» **Exercise task 1**:
In the review of the romance novel, why is the reviewer so pleased with the book? Answer in one to three sentences.
» **Exercise task 2**:
From the review of the romance novel, output the passage between "I really enjoyed" and "wants her dead.", inclusive.
» **Exercise task 3**:
Pick up the review of the romantic-suspense novel about Mae and Kitt after its last sentence and keep writing it.

» **Excerpt provided**:
==*==
It’s a rare day when you pick up a romance featuring older MC’s. Rarer still when one of them is a strong, successful, capable woman (a butler, no less) who isn’t a mother or a career-minded super bitch. If that doesn’t completely do it for you, imagine the MC’s played by Helen Mirren and Daniel Craig. Yeah, baby!

I really enjoyed book. It’s a romantic-suspense-spy-caper with zero virginal damsels in distress and absolutely no alpha males who act like assholes. Basically, it has a complete lack of tired tropes and I couldn’t be happier.

Mae is a fully grown adult woman who takes her job seriously, invests her money, speaks several languages and lives a fairly quiet life, still mourning the sudden loss of her husband 16 years prior. She dates men, of course, but never gets seriously involved. Kitt is a retired army major who still works for the government, albeit in a less official capacity (think James Bond), and who relies on the ever professional Mae to keep his life in order. When Mae finds herself suddenly and inadvertently the target of some rather unpleasant people, her and Kitt work together to find out why someone wants her dead.
==*==
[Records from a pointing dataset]
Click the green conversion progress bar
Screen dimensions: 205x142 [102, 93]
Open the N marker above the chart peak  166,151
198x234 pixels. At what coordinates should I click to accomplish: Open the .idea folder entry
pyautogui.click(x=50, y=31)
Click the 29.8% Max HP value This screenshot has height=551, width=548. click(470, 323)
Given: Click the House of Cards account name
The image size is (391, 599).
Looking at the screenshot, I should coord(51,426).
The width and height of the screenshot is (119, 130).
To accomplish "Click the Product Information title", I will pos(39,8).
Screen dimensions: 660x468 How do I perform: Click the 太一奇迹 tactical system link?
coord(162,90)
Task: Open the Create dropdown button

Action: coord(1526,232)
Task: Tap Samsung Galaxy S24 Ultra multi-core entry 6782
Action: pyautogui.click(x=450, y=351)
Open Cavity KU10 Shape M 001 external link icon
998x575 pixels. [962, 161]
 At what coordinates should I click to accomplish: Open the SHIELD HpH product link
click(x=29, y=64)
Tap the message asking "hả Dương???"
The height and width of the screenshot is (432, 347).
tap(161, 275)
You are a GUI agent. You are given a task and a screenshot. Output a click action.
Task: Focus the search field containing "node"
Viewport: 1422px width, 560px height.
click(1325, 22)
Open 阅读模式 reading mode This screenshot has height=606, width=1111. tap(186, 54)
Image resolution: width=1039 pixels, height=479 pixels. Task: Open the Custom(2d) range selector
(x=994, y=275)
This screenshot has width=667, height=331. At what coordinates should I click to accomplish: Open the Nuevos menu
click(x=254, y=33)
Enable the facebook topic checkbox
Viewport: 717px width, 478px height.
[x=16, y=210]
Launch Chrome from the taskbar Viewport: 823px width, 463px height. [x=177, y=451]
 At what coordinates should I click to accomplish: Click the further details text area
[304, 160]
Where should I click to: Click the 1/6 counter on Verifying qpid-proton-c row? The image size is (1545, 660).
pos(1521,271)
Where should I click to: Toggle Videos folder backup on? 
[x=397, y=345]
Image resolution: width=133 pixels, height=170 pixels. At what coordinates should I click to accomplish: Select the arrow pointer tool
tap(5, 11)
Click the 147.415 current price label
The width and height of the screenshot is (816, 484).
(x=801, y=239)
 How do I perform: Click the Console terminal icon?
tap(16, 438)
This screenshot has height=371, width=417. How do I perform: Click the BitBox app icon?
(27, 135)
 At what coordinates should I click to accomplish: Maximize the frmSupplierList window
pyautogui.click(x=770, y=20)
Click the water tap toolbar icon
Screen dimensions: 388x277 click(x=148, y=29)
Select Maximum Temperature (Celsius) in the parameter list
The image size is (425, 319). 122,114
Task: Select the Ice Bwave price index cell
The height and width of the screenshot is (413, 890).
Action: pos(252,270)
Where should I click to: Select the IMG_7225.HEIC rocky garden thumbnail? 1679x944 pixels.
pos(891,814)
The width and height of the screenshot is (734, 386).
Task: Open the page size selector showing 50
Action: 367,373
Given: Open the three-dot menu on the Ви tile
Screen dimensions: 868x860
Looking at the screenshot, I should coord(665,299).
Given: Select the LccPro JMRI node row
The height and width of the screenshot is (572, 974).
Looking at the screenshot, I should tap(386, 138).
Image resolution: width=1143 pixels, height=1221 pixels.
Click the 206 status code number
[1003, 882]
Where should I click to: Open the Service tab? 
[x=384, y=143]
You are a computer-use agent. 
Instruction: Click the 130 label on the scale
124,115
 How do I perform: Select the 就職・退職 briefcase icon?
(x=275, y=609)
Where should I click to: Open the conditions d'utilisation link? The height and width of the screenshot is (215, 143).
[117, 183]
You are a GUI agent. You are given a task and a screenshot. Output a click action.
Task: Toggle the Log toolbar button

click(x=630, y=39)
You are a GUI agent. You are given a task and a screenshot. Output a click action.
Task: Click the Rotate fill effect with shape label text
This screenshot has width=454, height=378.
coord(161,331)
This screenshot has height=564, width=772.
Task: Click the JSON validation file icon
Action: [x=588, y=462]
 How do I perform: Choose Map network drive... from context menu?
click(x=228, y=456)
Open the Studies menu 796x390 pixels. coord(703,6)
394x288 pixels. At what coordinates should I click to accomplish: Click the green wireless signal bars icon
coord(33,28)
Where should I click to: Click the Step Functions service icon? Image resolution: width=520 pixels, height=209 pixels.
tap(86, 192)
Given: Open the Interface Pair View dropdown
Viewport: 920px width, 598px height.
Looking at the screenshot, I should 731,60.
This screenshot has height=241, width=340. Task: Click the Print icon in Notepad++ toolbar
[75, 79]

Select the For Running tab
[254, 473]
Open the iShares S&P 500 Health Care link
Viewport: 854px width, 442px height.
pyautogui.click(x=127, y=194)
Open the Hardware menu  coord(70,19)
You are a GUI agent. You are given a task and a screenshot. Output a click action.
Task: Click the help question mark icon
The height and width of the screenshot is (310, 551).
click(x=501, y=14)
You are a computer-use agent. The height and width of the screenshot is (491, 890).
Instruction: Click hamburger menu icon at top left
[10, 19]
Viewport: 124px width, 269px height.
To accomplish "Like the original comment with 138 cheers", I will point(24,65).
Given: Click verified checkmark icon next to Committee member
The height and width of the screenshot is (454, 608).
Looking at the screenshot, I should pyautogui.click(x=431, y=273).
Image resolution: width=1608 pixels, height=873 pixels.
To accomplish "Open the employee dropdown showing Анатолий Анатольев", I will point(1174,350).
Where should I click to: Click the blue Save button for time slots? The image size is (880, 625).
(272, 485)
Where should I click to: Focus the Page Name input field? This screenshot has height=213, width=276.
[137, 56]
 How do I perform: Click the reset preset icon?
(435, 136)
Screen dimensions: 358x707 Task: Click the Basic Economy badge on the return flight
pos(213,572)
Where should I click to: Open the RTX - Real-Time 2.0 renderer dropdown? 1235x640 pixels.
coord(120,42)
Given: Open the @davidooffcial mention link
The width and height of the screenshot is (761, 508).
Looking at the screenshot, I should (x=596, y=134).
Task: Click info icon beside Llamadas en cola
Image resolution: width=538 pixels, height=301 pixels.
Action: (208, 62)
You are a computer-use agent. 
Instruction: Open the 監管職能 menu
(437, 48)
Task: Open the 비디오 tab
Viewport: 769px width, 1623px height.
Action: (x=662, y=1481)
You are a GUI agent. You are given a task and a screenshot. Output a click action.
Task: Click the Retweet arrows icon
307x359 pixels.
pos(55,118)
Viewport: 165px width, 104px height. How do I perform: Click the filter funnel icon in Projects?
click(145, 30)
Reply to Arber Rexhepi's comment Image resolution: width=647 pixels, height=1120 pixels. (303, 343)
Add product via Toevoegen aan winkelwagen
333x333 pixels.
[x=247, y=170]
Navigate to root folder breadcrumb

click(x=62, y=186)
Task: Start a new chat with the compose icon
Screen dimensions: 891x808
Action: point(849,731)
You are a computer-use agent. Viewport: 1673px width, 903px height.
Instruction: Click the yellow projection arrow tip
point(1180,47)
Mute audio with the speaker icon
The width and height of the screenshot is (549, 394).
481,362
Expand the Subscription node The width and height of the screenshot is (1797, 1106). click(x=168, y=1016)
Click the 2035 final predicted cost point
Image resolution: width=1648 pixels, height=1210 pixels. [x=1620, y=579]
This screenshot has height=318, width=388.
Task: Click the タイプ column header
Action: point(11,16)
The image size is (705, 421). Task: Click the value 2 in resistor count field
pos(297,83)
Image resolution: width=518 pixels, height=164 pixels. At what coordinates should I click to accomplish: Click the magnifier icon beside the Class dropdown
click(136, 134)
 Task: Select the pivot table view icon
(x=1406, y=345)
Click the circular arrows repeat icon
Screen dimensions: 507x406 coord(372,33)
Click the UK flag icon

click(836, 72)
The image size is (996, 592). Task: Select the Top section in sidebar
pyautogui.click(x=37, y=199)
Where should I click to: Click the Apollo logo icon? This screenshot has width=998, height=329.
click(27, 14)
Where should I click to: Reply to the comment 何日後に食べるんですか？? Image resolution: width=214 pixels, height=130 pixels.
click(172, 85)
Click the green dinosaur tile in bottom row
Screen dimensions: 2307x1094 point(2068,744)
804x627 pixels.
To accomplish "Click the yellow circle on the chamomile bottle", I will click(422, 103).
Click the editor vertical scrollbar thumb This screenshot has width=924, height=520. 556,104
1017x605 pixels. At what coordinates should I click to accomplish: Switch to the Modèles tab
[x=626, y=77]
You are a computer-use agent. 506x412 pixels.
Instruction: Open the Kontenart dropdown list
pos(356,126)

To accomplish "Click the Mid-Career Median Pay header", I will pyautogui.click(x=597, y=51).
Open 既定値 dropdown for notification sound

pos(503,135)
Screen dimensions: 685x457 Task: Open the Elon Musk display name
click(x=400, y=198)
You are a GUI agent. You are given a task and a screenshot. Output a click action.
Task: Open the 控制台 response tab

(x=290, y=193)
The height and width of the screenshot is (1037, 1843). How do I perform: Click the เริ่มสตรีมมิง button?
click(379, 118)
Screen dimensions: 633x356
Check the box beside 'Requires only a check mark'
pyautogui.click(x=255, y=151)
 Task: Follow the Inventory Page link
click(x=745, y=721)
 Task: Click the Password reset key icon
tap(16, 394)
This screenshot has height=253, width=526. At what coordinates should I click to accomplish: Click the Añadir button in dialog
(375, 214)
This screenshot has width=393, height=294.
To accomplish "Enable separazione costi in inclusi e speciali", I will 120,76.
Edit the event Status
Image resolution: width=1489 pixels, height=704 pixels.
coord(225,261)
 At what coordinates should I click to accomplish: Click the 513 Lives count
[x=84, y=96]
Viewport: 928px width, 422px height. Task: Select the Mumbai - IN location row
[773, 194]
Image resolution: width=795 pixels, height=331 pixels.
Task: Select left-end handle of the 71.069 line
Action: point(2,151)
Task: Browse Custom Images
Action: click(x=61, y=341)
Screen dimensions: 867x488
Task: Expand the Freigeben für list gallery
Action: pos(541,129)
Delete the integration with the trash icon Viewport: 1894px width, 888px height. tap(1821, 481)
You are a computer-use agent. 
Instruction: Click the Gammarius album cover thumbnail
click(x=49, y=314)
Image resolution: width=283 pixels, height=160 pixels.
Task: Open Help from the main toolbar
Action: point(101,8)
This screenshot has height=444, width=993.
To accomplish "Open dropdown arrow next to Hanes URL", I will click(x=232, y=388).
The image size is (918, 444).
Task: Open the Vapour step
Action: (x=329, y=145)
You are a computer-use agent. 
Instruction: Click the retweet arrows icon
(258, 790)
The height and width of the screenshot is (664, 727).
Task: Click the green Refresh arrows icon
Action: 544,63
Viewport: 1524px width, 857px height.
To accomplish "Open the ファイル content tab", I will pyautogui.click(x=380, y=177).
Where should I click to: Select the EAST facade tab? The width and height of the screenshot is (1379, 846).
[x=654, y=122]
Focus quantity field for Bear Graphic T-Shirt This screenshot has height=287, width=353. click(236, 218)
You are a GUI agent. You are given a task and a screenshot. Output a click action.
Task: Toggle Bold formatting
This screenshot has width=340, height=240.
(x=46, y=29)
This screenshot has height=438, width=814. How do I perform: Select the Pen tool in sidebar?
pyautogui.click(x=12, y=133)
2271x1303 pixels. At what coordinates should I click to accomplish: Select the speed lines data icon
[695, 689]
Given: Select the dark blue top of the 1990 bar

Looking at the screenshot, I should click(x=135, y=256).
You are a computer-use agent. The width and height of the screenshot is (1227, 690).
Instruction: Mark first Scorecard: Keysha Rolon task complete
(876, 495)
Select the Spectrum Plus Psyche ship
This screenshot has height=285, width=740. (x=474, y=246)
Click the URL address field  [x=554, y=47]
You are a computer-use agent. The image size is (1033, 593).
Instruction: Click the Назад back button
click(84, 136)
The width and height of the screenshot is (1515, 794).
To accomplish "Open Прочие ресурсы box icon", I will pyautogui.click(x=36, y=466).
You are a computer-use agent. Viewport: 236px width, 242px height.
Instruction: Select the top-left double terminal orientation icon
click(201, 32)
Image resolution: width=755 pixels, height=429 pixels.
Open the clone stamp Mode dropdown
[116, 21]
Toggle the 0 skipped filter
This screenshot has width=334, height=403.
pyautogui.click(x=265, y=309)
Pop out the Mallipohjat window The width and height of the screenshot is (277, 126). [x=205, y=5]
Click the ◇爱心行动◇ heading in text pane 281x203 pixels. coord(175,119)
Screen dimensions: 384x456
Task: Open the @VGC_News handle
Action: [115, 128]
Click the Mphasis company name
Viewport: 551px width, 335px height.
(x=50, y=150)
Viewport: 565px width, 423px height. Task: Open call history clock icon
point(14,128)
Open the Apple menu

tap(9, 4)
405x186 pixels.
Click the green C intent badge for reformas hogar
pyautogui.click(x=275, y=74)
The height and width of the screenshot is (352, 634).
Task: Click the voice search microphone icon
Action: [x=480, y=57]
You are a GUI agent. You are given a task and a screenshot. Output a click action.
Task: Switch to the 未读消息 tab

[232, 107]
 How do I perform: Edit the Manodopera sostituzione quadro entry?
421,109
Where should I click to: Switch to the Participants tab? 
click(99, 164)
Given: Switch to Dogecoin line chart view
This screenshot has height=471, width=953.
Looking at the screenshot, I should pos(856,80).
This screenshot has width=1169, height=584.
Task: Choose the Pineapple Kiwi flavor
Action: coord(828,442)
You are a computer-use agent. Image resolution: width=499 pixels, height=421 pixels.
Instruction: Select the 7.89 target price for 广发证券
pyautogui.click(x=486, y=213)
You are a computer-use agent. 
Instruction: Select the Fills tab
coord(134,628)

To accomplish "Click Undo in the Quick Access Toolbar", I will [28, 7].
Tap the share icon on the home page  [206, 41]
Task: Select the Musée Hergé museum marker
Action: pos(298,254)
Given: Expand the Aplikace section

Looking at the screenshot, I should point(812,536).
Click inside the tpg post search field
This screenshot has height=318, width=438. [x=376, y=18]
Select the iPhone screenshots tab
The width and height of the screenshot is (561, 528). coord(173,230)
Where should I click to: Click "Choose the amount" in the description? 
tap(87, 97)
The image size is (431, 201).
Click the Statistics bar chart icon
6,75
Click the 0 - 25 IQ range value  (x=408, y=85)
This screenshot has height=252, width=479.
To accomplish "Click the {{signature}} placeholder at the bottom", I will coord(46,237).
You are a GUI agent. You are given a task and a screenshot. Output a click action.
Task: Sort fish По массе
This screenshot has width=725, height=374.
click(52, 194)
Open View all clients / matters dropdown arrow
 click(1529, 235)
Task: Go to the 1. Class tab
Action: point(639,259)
==*==
» **Exercise result 1**:
The reviewer is pleased because the book has a complete lack of tired tropes. It has no virginal damsels in distress and no alpha males who behave badly.

» **Exercise result 2**:
I really enjoyed book. It’s a romantic-suspense-spy-caper with zero virginal damsels in distress and absolutely no alpha males who act like assholes. Basically, it has a complete lack of tired tropes and I couldn’t be happier.

Mae is a fully grown adult woman who takes her job seriously, invests her money, speaks several languages and lives a fairly quiet life, still mourning the sudden loss of her husband 16 years prior. She dates men, of course, but never gets seriously involved. Kitt is a retired army major who still works for the government, albeit in a less official capacity (think James Bond), and who relies on the ever professional Mae to keep his life in order. When Mae finds herself suddenly and inadvertently the target of some rather unpleasant people, her and Kitt work together to find out why someone wants her dead.

» **Exercise result 3**:
I loved that Mae wasn’t some shrinking violet needing Kitt to bail her out of every situation. Yes, he’s more than capable - it is his job after all - but she finds herself more than proficient at dealing with the bad guys too. I found her to be realistically kickass and pragmatic to a fault, and I can’t tell you how refreshing I found it.

If you’re looking for something to break you out of a reading slump, or you find that constantly reading about people half your age is getting boring, or if you just want to read about an older woman who isn’t relegated to wife/mother/career-bitch status, then I definitely recommend picking this one up.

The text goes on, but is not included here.